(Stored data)
────────────────

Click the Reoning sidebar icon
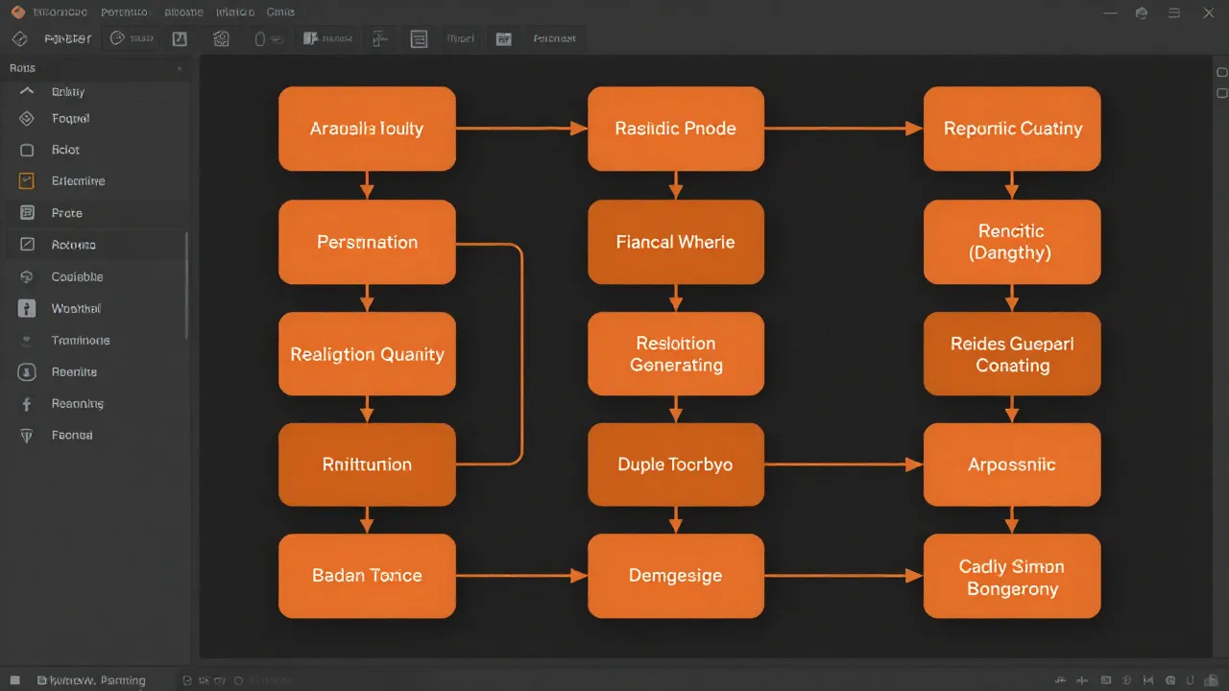 [27, 404]
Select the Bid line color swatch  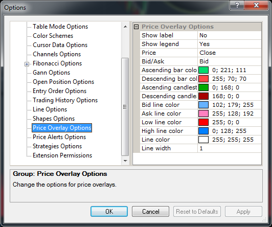coord(203,105)
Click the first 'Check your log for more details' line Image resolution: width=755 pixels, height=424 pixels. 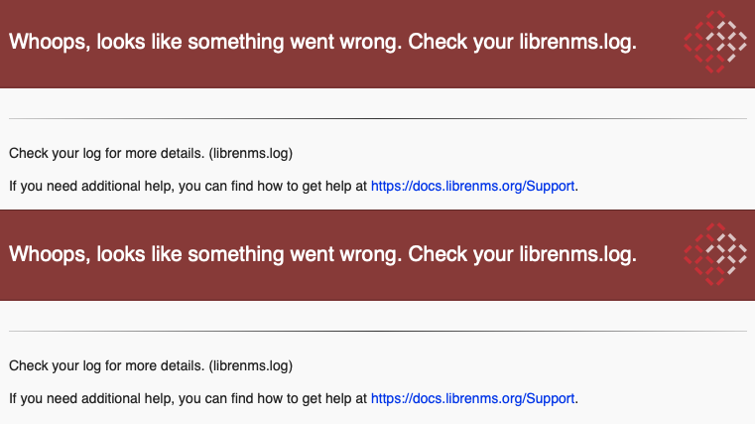coord(151,153)
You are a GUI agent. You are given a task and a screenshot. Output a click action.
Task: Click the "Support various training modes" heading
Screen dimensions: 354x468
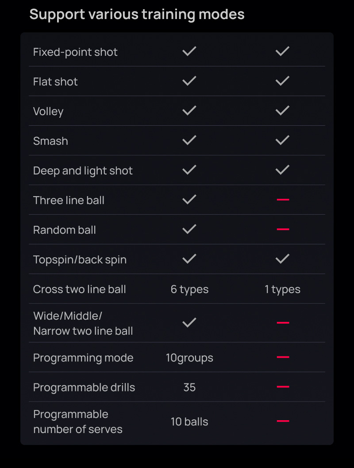[137, 14]
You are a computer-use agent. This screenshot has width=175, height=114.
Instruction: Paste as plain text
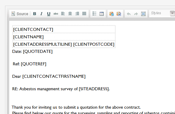111,14
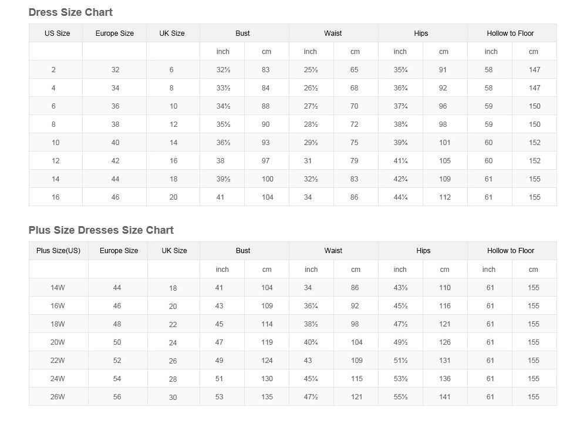
Task: Select the Europe Size header in first table
Action: tap(114, 33)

────────────────

## WORK REQUIRED:
Exactly as written, set down the lines from the line holding "You are a computer-use" to the last line of the data, both ends included, pictures excluded.

## RESPONSE TO THIS EXERCISE:
You are a computer-use agent. This screenshot has width=175, height=114.
Instruction: Paste as plain text
111,14
Task: Select the Europe Size header in first table
Action: tap(114, 33)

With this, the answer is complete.